## WHAT THE TASK ASKS
Could you return all of the data exactly as given?

## DATA EXTRACTS

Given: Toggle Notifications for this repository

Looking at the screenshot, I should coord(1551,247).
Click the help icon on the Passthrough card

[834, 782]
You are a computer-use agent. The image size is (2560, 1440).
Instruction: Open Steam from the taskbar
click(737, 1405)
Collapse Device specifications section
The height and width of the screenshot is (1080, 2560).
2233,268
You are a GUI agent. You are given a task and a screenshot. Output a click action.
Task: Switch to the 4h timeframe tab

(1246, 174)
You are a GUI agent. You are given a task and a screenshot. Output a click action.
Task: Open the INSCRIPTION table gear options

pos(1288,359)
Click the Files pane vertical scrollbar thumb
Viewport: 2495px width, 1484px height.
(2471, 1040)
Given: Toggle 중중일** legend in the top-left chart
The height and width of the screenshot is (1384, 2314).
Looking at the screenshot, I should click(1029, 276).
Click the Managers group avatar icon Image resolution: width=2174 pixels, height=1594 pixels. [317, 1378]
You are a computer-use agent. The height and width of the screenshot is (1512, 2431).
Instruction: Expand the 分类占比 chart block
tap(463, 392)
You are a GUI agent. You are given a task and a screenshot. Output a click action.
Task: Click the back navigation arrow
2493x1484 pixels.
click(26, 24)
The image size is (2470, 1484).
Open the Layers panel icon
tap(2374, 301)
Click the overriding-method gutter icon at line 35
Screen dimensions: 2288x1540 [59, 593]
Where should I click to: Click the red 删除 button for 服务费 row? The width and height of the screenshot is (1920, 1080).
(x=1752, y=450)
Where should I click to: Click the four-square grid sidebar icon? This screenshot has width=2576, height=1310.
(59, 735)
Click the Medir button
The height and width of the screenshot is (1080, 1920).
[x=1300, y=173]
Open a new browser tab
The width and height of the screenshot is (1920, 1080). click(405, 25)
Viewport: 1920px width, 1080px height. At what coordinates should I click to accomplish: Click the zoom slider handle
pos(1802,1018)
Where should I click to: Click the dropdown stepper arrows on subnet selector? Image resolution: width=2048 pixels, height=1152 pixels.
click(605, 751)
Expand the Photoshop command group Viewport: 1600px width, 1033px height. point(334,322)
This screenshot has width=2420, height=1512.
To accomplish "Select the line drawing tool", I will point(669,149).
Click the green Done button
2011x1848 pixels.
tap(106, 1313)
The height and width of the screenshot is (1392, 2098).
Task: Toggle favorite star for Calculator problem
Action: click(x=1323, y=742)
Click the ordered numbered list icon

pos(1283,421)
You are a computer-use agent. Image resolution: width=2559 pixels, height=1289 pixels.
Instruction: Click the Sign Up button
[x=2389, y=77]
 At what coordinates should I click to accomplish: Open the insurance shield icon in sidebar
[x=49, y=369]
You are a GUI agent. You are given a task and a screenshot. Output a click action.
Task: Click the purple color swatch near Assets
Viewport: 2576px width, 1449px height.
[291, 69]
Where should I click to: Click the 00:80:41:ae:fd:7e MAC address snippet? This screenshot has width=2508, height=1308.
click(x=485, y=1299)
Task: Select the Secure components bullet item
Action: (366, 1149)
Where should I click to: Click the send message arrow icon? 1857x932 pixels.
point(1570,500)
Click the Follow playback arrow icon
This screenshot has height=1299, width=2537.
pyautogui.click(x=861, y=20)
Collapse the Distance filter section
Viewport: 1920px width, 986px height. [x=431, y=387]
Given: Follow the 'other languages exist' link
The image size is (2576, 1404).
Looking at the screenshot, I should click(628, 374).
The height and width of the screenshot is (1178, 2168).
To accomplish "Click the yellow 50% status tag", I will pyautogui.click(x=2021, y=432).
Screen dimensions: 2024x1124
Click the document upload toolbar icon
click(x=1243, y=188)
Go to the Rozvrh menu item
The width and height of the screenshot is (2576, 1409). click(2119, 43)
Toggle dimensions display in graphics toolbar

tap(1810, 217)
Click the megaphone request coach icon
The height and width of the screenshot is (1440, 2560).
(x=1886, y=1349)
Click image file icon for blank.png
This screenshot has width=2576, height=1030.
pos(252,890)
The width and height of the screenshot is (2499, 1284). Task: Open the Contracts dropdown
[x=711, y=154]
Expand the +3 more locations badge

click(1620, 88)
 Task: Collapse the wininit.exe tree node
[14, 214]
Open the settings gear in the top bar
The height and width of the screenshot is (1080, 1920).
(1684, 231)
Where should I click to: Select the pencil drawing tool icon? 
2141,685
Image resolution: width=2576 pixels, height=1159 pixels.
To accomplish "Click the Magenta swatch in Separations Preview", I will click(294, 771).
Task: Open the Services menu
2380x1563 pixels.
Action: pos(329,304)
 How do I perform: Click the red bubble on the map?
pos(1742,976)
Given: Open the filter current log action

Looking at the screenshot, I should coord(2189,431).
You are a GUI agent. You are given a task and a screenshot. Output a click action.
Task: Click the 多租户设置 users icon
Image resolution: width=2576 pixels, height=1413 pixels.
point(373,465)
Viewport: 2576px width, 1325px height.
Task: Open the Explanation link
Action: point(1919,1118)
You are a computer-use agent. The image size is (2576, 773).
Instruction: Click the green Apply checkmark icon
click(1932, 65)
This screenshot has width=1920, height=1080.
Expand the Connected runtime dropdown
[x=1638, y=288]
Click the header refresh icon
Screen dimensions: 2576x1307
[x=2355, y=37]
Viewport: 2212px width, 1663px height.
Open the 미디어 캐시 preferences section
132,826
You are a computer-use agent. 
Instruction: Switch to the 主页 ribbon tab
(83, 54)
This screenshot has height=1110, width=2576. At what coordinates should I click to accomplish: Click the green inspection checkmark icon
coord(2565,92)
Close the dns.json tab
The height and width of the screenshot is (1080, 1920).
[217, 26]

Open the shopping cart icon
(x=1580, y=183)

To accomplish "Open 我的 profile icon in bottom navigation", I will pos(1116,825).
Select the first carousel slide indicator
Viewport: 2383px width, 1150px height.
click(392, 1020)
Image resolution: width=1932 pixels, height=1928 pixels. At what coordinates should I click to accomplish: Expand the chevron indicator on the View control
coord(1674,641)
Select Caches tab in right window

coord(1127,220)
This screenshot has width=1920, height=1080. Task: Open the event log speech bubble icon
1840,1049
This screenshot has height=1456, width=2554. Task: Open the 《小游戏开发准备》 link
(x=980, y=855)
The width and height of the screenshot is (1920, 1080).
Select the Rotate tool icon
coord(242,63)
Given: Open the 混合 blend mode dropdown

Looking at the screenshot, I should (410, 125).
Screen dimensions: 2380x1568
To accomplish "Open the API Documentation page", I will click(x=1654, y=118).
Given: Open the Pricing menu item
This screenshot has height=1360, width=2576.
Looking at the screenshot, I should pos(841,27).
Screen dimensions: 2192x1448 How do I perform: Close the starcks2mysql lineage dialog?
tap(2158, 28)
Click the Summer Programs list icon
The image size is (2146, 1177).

## OUTPUT FOR THIS EXERCISE
Given: Toggle Notifications for this repository

Looking at the screenshot, I should coord(1551,247).
Click the help icon on the Passthrough card

[834, 782]
You are a computer-use agent. The image size is (2560, 1440).
Instruction: Open Steam from the taskbar
click(737, 1405)
Collapse Device specifications section
The height and width of the screenshot is (1080, 2560).
2233,268
You are a GUI agent. You are given a task and a screenshot. Output a click action.
Task: Switch to the 4h timeframe tab

(1246, 174)
You are a GUI agent. You are given a task and a screenshot. Output a click action.
Task: Open the INSCRIPTION table gear options

pos(1288,359)
Click the Files pane vertical scrollbar thumb
Viewport: 2495px width, 1484px height.
(2471, 1040)
Given: Toggle 중중일** legend in the top-left chart
The height and width of the screenshot is (1384, 2314).
Looking at the screenshot, I should click(1029, 276).
Click the Managers group avatar icon Image resolution: width=2174 pixels, height=1594 pixels. [317, 1378]
You are a computer-use agent. The height and width of the screenshot is (1512, 2431).
Instruction: Expand the 分类占比 chart block
tap(463, 392)
You are a GUI agent. You are given a task and a screenshot. Output a click action.
Task: Click the back navigation arrow
2493x1484 pixels.
click(26, 24)
The image size is (2470, 1484).
Open the Layers panel icon
tap(2374, 301)
Click the overriding-method gutter icon at line 35
Screen dimensions: 2288x1540 [59, 593]
Where should I click to: Click the red 删除 button for 服务费 row? The width and height of the screenshot is (1920, 1080).
(x=1752, y=450)
Where should I click to: Click the four-square grid sidebar icon? This screenshot has width=2576, height=1310.
(59, 735)
Click the Medir button
The height and width of the screenshot is (1080, 1920).
[x=1300, y=173]
Open a new browser tab
The width and height of the screenshot is (1920, 1080). click(405, 25)
Viewport: 1920px width, 1080px height. At what coordinates should I click to accomplish: Click the zoom slider handle
pos(1802,1018)
Where should I click to: Click the dropdown stepper arrows on subnet selector? Image resolution: width=2048 pixels, height=1152 pixels.
click(605, 751)
Expand the Photoshop command group Viewport: 1600px width, 1033px height. point(334,322)
This screenshot has width=2420, height=1512.
To accomplish "Select the line drawing tool", I will point(669,149).
Click the green Done button
2011x1848 pixels.
tap(106, 1313)
The height and width of the screenshot is (1392, 2098).
Task: Toggle favorite star for Calculator problem
Action: click(x=1323, y=742)
Click the ordered numbered list icon

pos(1283,421)
You are a computer-use agent. Image resolution: width=2559 pixels, height=1289 pixels.
Instruction: Click the Sign Up button
[x=2389, y=77]
 At what coordinates should I click to accomplish: Open the insurance shield icon in sidebar
[x=49, y=369]
You are a GUI agent. You are given a task and a screenshot. Output a click action.
Task: Click the purple color swatch near Assets
Viewport: 2576px width, 1449px height.
[291, 69]
Where should I click to: Click the 00:80:41:ae:fd:7e MAC address snippet? This screenshot has width=2508, height=1308.
click(x=485, y=1299)
Task: Select the Secure components bullet item
Action: (366, 1149)
Where should I click to: Click the send message arrow icon? 1857x932 pixels.
point(1570,500)
Click the Follow playback arrow icon
This screenshot has height=1299, width=2537.
pyautogui.click(x=861, y=20)
Collapse the Distance filter section
Viewport: 1920px width, 986px height. [x=431, y=387]
Given: Follow the 'other languages exist' link
The image size is (2576, 1404).
Looking at the screenshot, I should click(628, 374).
The height and width of the screenshot is (1178, 2168).
To accomplish "Click the yellow 50% status tag", I will pyautogui.click(x=2021, y=432).
Screen dimensions: 2024x1124
Click the document upload toolbar icon
click(x=1243, y=188)
Go to the Rozvrh menu item
The width and height of the screenshot is (2576, 1409). click(2119, 43)
Toggle dimensions display in graphics toolbar

tap(1810, 217)
Click the megaphone request coach icon
The height and width of the screenshot is (1440, 2560).
(x=1886, y=1349)
Click image file icon for blank.png
This screenshot has width=2576, height=1030.
pos(252,890)
The width and height of the screenshot is (2499, 1284). Task: Open the Contracts dropdown
[x=711, y=154]
Expand the +3 more locations badge

click(1620, 88)
 Task: Collapse the wininit.exe tree node
[14, 214]
Open the settings gear in the top bar
The height and width of the screenshot is (1080, 1920).
(1684, 231)
Where should I click to: Select the pencil drawing tool icon? 
2141,685
Image resolution: width=2576 pixels, height=1159 pixels.
To accomplish "Click the Magenta swatch in Separations Preview", I will click(294, 771).
Task: Open the Services menu
2380x1563 pixels.
Action: pos(329,304)
 How do I perform: Click the red bubble on the map?
pos(1742,976)
Given: Open the filter current log action

Looking at the screenshot, I should coord(2189,431).
You are a GUI agent. You are given a task and a screenshot. Output a click action.
Task: Click the 多租户设置 users icon
Image resolution: width=2576 pixels, height=1413 pixels.
point(373,465)
Viewport: 2576px width, 1325px height.
Task: Open the Explanation link
Action: point(1919,1118)
You are a computer-use agent. The image size is (2576, 773).
Instruction: Click the green Apply checkmark icon
click(1932, 65)
This screenshot has width=1920, height=1080.
Expand the Connected runtime dropdown
[x=1638, y=288]
Click the header refresh icon
Screen dimensions: 2576x1307
[x=2355, y=37]
Viewport: 2212px width, 1663px height.
Open the 미디어 캐시 preferences section
132,826
You are a computer-use agent. 
Instruction: Switch to the 主页 ribbon tab
(83, 54)
This screenshot has height=1110, width=2576. At what coordinates should I click to accomplish: Click the green inspection checkmark icon
coord(2565,92)
Close the dns.json tab
The height and width of the screenshot is (1080, 1920).
[217, 26]

Open the shopping cart icon
(x=1580, y=183)

To accomplish "Open 我的 profile icon in bottom navigation", I will pos(1116,825).
Select the first carousel slide indicator
Viewport: 2383px width, 1150px height.
click(392, 1020)
Image resolution: width=1932 pixels, height=1928 pixels. At what coordinates should I click to accomplish: Expand the chevron indicator on the View control
coord(1674,641)
Select Caches tab in right window

coord(1127,220)
This screenshot has width=1920, height=1080. Task: Open the event log speech bubble icon
1840,1049
This screenshot has height=1456, width=2554. Task: Open the 《小游戏开发准备》 link
(x=980, y=855)
The width and height of the screenshot is (1920, 1080).
Select the Rotate tool icon
coord(242,63)
Given: Open the 混合 blend mode dropdown

Looking at the screenshot, I should (410, 125).
Screen dimensions: 2380x1568
To accomplish "Open the API Documentation page", I will click(x=1654, y=118).
Given: Open the Pricing menu item
This screenshot has height=1360, width=2576.
Looking at the screenshot, I should pos(841,27).
Screen dimensions: 2192x1448 How do I perform: Close the starcks2mysql lineage dialog?
tap(2158, 28)
Click the Summer Programs list icon
The image size is (2146, 1177).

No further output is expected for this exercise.